- Stated goal -
In the stretch from the start of the lines below through the line that contains "coord(121,51)", replace "uninstall" with "removal" and leave everything else unchanged. Write out only that stretch, without the pictures.

+++ Exercise material +++

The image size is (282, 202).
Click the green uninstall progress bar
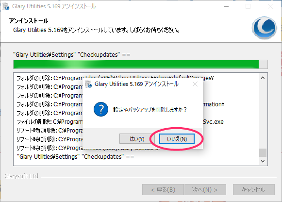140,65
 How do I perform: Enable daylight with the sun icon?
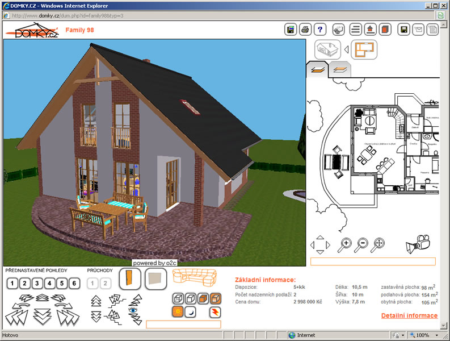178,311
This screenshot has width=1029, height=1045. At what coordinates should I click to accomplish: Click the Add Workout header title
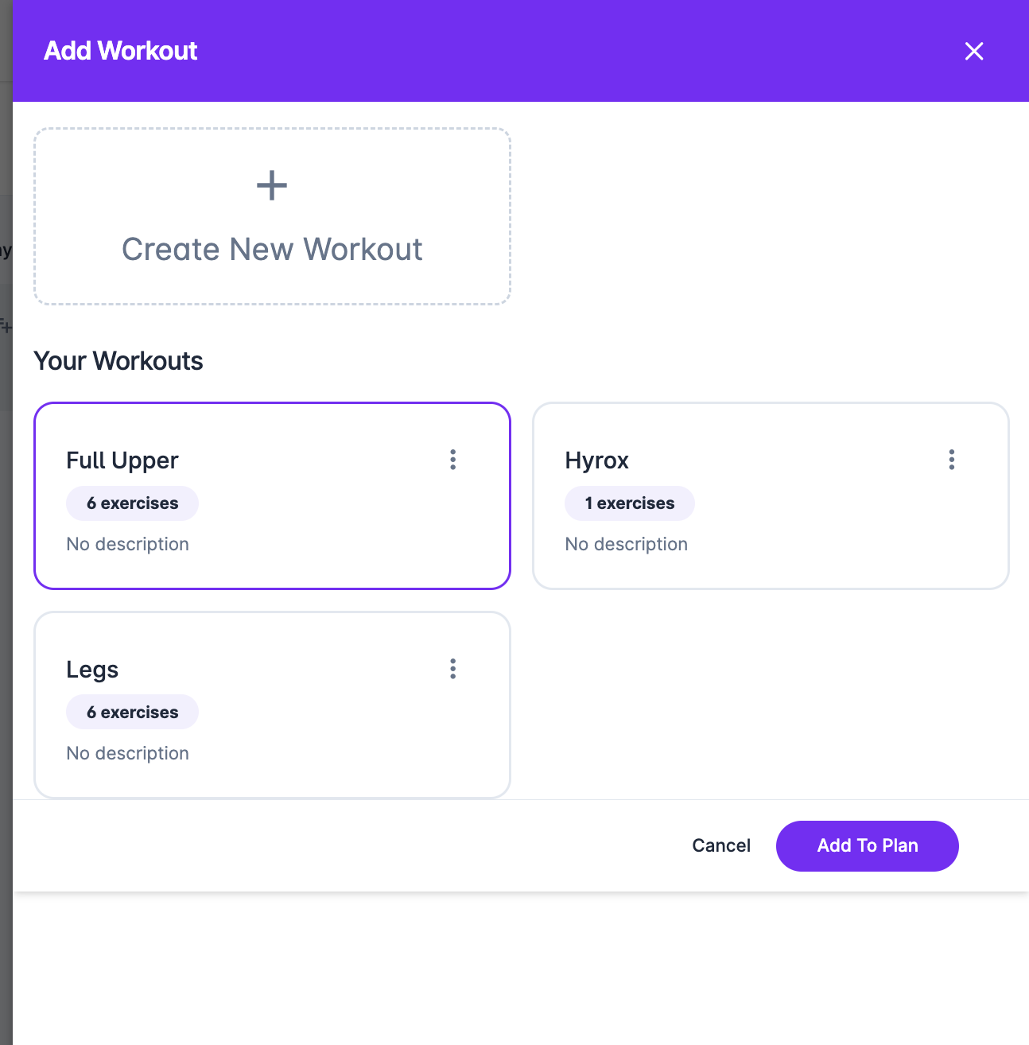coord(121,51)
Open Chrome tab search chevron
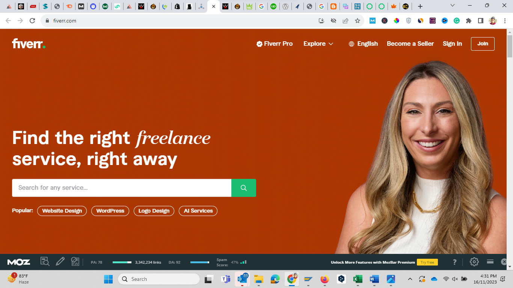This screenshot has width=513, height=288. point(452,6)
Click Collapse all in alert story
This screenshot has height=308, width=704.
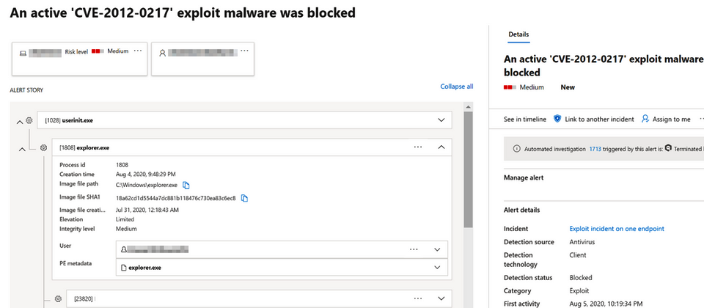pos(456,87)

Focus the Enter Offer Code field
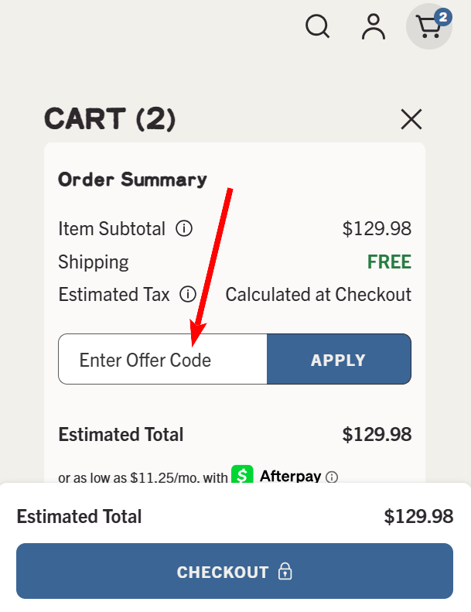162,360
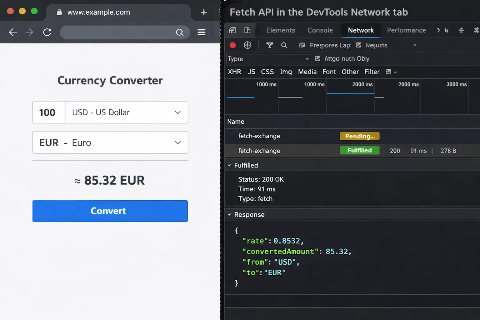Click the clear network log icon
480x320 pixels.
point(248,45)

+++

- Solution to the problem -
The image size is (282, 202).
Click the green removal progress bar
140,65
 How do I perform: Enable daylight with the sun icon?
178,311
This screenshot has width=1029, height=1045. At what coordinates should I click to accomplish: Click the Add Workout header title
coord(121,51)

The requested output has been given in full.